- _EXERCISE OBJECTIVE_:
Return every entry exactly, except for any pictures.

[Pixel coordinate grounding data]
::::::::::

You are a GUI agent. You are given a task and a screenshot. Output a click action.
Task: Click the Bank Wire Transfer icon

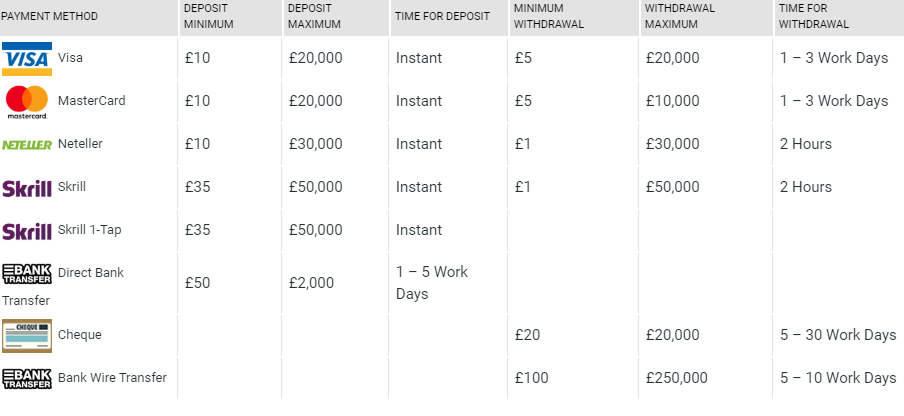[x=27, y=379]
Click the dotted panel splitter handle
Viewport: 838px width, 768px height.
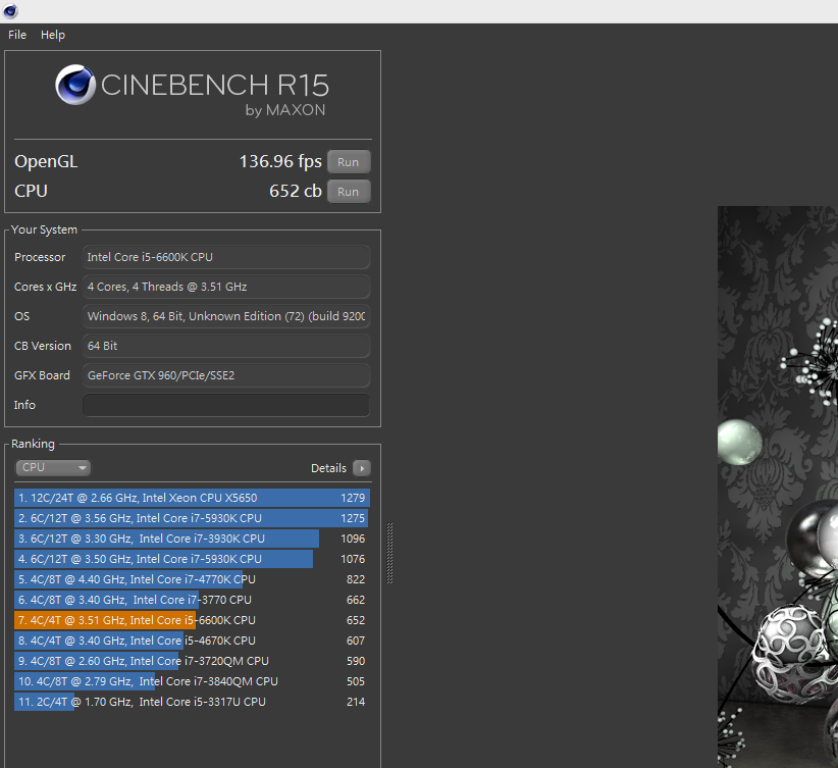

::::::::::

- _SOLUTION TO THIS TASK_:
You are a GUI agent. You are given a task and a screenshot. Output a click action.
Task: Click the Bank Wire Transfer icon

[x=27, y=379]
Click the dotted panel splitter handle
Viewport: 838px width, 768px height.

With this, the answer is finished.